Doppia elica del DNA. Credito:dominio pubblico
Gli esseri viventi usano il DNA per immagazzinare le informazioni genetiche che rendono ogni pianta, batterio, e l'essere umano unico. La riproduzione di queste informazioni è resa possibile perché i nucleotidi del DNA - A e T, G e C si incastrano perfettamente, come abbinare i pezzi di un puzzle. Gli ingegneri possono sfruttare la corrispondenza tra lunghi filamenti di nucleotidi di DNA per utilizzare il DNA come una sorta di origami molecolare, piegandolo in qualsiasi cosa, da un'opera d'arte su una faccina sorridente in nanoscala a dispositivi seri per la somministrazione di farmaci.
Paul Rothemund discute il potenziale di tali tecniche. Rothemund è professore di ricerca di bioingegneria, scienze informatiche e matematiche, e sistemi di calcolo e neurali nella Divisione di Ingegneria e Scienze Applicate al Caltech.
cosa fai?
Uso DNA e RNA come materiali da costruzione per creare forme e modelli con una risoluzione di pochi nanometri. Le più piccole caratteristiche nelle strutture del DNA che realizziamo sono circa 20, 000 volte più piccoli dei pixel dei display dei computer più fantasiosi, ciascuno di circa 80 micron di diametro. Gran parte del nostro lavoro negli ultimi 20 anni è stato solo capire come far piegare i filamenti di DNA o RNA nella forma desiderata progettata al computer. Poiché abbiamo imparato la capacità di creare qualsiasi forma o modello desideriamo, siamo passati all'utilizzo di queste forme come "pannelli forati" per disporre altri oggetti di dimensioni nanometriche, come enzimi proteici, transistor a nanotubi di carbonio, e molecole fluorescenti.
Perché questo è importante?
Ogni compito nel tuo corpo, dalla digestione del cibo allo spostamento dei muscoli al rilevamento della luce, è alimentato da minuscole macchine biologiche su scala nanometrica, tutto costruito dal "basso verso l'alto" tramite l'auto-ripiegamento di molecole come proteine e RNA. I miliardi di transistor che compongono i chip dei nostri telefoni cellulari e computer hanno una dimensione di decine di nanometri, ma sono costruiti in modo "dall'alto verso il basso" utilizzando fantasiosi processi di stampa in fabbriche da miliardi di dollari. Il nostro obiettivo è imparare a costruire dispositivi artificiali complessi nello stesso modo in cui la biologia costruisce quelli naturali, ovvero a partire da molecole auto-ripieganti che si assemblano insieme in strutture più grandi e complesse.
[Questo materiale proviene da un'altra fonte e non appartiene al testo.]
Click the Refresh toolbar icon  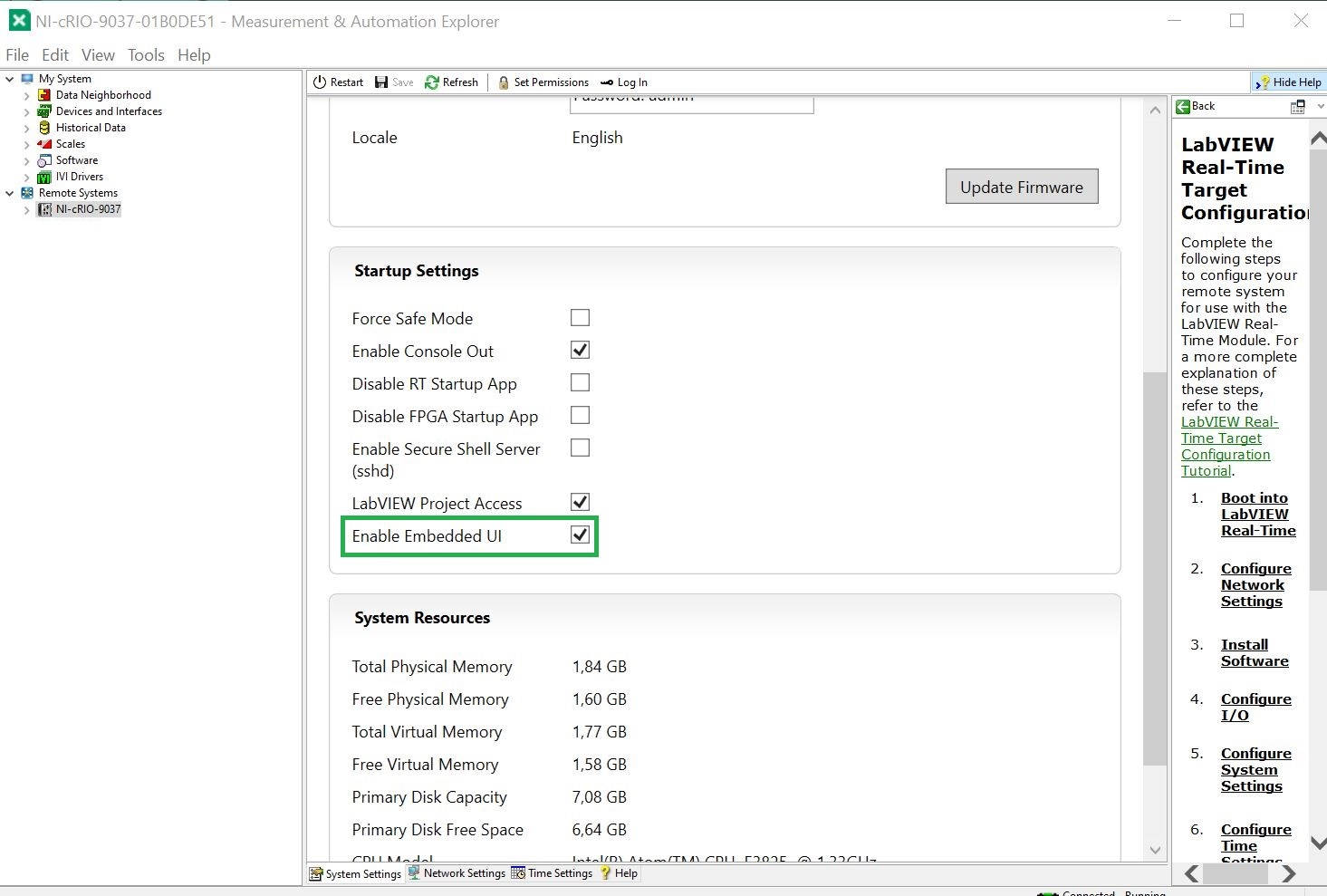(432, 82)
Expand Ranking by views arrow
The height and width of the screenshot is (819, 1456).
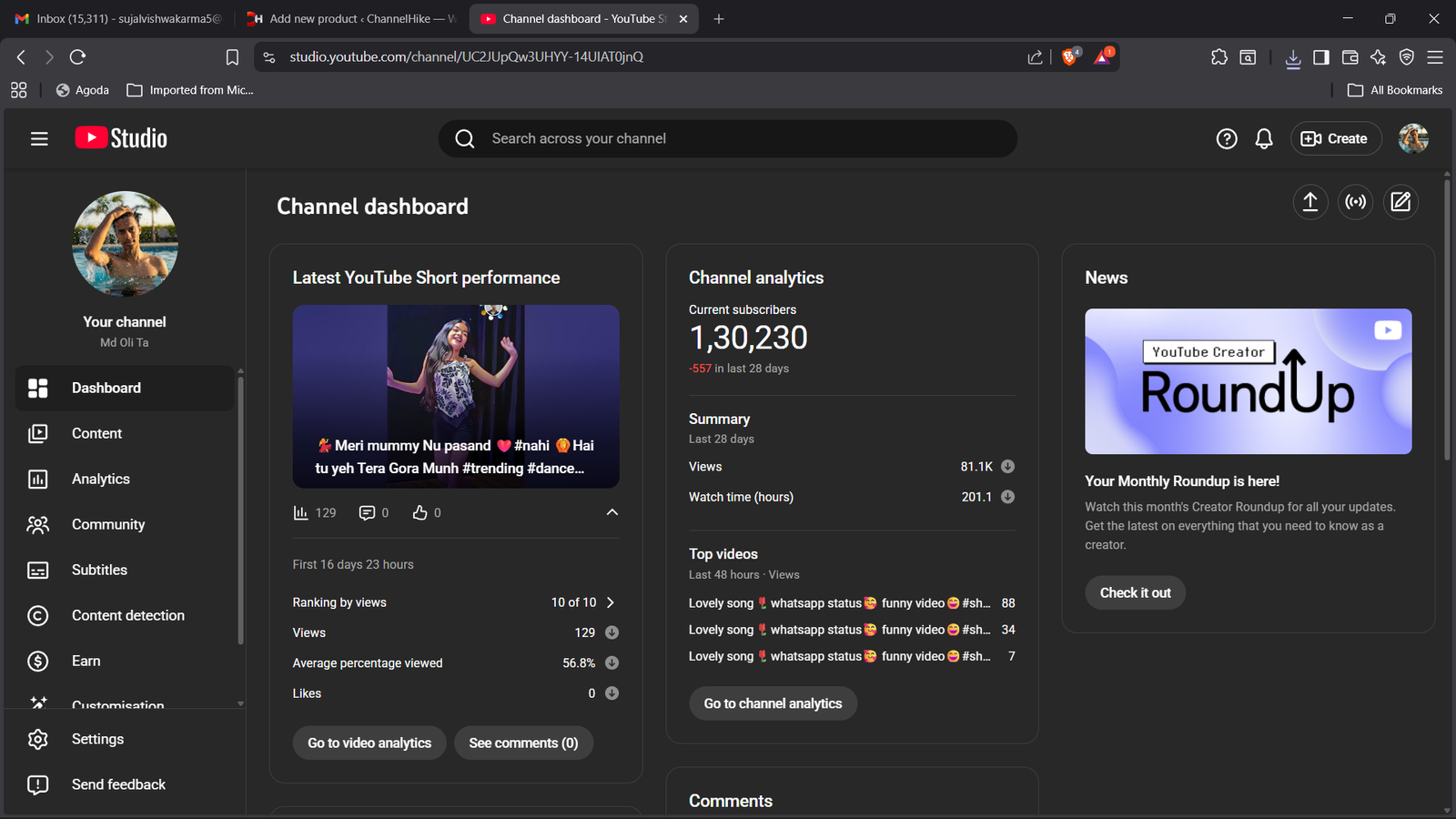click(611, 602)
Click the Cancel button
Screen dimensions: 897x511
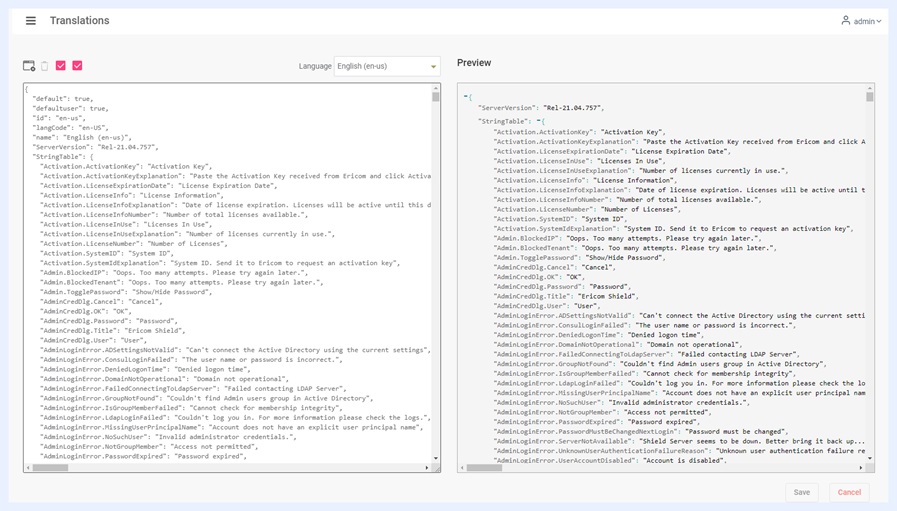849,492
Oltre a dispositivi molto più economici, questo consentirà applicazioni completamente nuove, come le macchine molecolari create dall'uomo che possono prendere decisioni terapeutiche complesse e applicare farmaci solo dove necessario.
Come sei entrato in questo tipo di lavoro?
Come studente universitario al Caltech, Ho avuto grandi difficoltà a decidere come combinare i miei diversi interessi nell'informatica, chimica, e biologia. Fortunatamente, il compianto Jan L. A. van de Snepscheut ha introdotto la sua classe di informatica all'idea ipotetica di costruire una macchina di Turing del DNA, una macchina molto semplice che può comunque eseguire ogni possibile programma per computer. Ci ha sfidato, suggerendo che qualcuno che conoscesse sia la biochimica che l'informatica potrebbe trovare un modo concreto per costruire un tale computer del DNA. Per un corso di teoria dell'informazione con Yaser Abu-Mostafa, professore di ingegneria elettrica e informatica, Mi è venuta in mente una cosa piuttosto inefficiente, ancora possibile, modo per farlo. Al tempo, Non potrei interessare a nessun professore del Caltech a costruire il mio computer del DNA, ma poco dopo, Il professore della USC Len Adleman ha pubblicato un articolo su un computer del DNA più pratico in Scienza . Sono entrato nel laboratorio di Adleman alla USC come studente laureato, e da allora ho cercato di usare il DNA per costruire computer o altri dispositivi complessi. Sono tornato al Caltech come postdoc nel 2001 e sono diventato professore di ricerca nel 2008.